UniSuper and two European pension funds will consider building wind farms in Tasmania after investing hundreds of millions of dollars each to buy timber plantations once owned by collapsed Tasmanian group Gunns.
UniSuper has teamed up with the United Kingdom’s Pension Protection Fund and The Netherlands’ APG Asset Management to acquire Forico, which was created by global investment group New Forests to manage 173,000 hectares of forest after acquiring it from Gunns in 2013.
The 173,000 hectares being acquired by UniSuper and its partners is the biggest freehold land estate in Tasmania. Getty
Gunns, which milled trees mostly in north-west Tasmania and was Australia’s biggest exporter of woodchips, went into administration in 2012 – shortly after it stopped cutting down native forests and dropped legal action against conservationists – following heavy losses and was later liquidated.

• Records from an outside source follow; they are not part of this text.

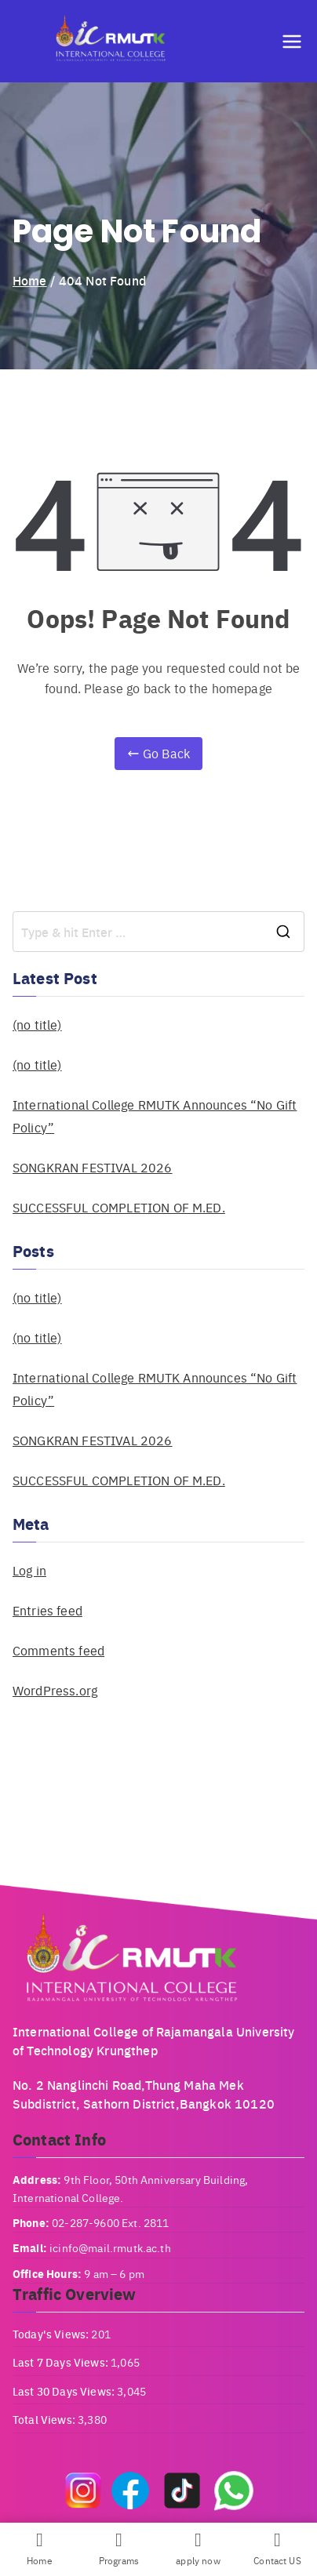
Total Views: (45, 2419)
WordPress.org (55, 1690)
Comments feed (58, 1650)
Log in (29, 1570)
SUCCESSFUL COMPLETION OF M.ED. (119, 1207)
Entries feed (47, 1610)
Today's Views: (52, 2334)
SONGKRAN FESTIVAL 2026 (93, 1167)
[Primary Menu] (291, 42)
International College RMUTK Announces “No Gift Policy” (155, 1115)
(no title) (37, 1025)
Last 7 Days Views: (62, 2362)
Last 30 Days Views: (65, 2391)
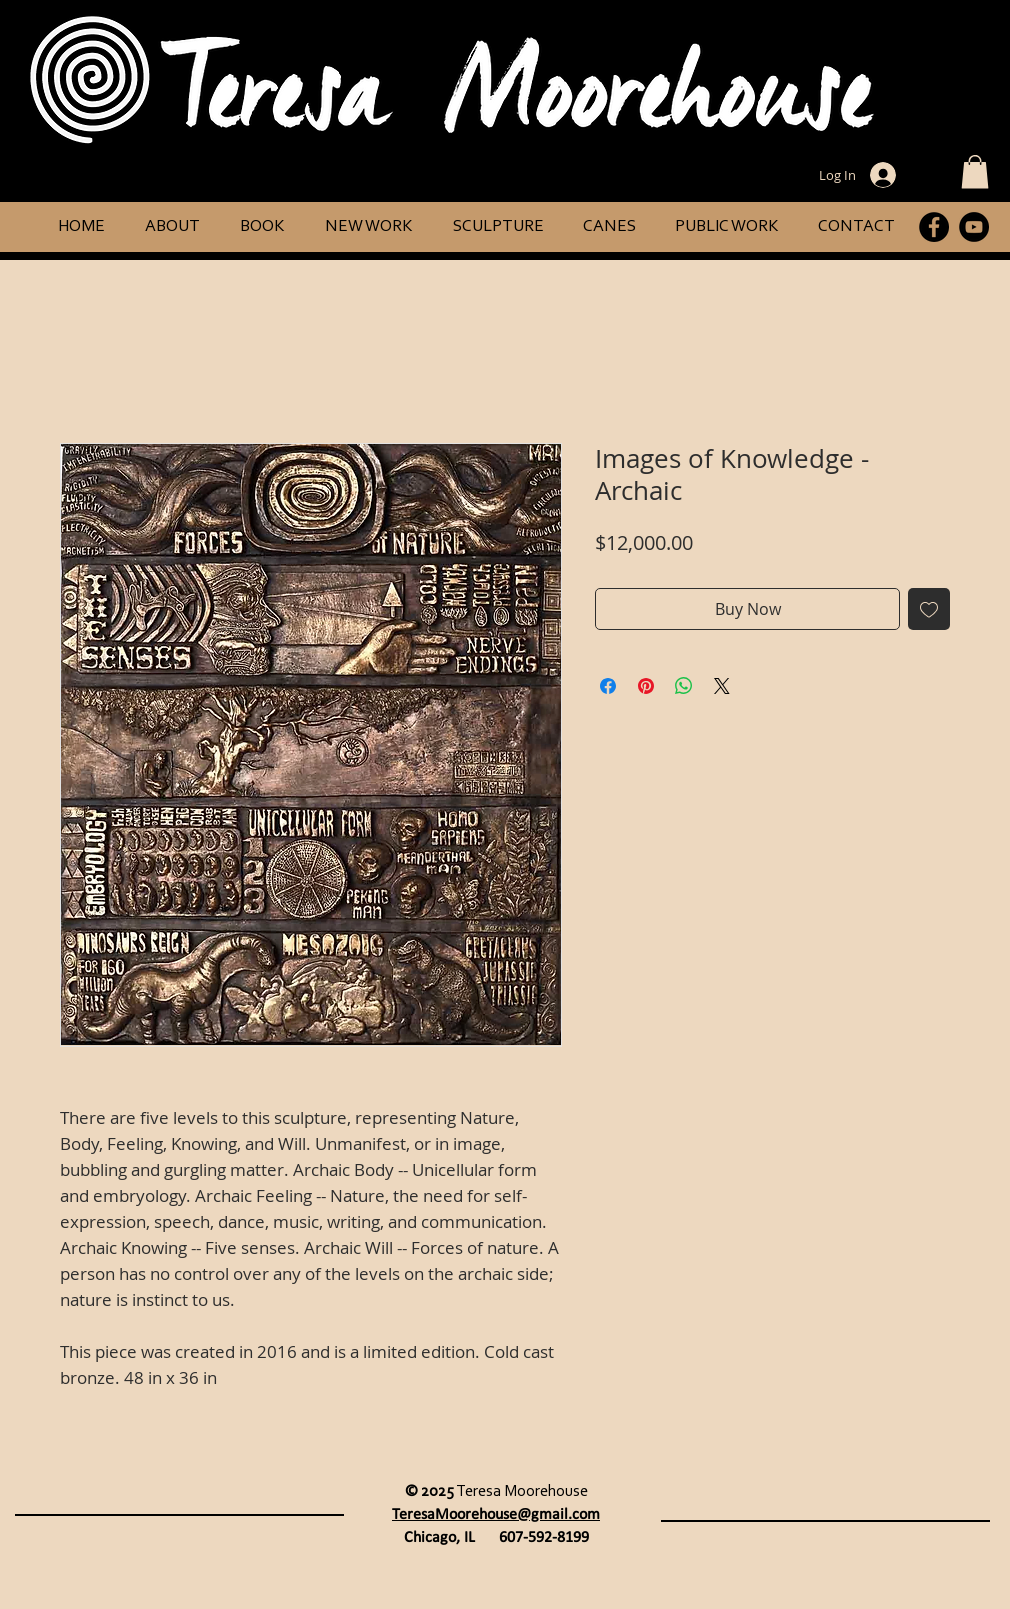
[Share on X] (722, 686)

The sale of Forico was sparked by the winding down of a 10-year closed ended fund managed by New Forest. PPF, which had a stake in the fund as well as a separate co-investment, exercised a pre-emptive right to buy Forico and brought in UniSuper and APG as co-investors. Each investment group will have a 33 per cent stake in Forico.
The 173,000 hectares being acquired by UniSuper and its partners is the biggest freehold land estate in Tasmania and includes 89,000 hectares of trees that can be cut down for timber, with the remaining hectares mostly preserved for conservation. It also includes two wood processing mills, a seedling nursery and a technology laboratory.
UniSuper’s head of private markets, Sandra Lee, said funds globally had been “chasing down” high-quality forestry assets.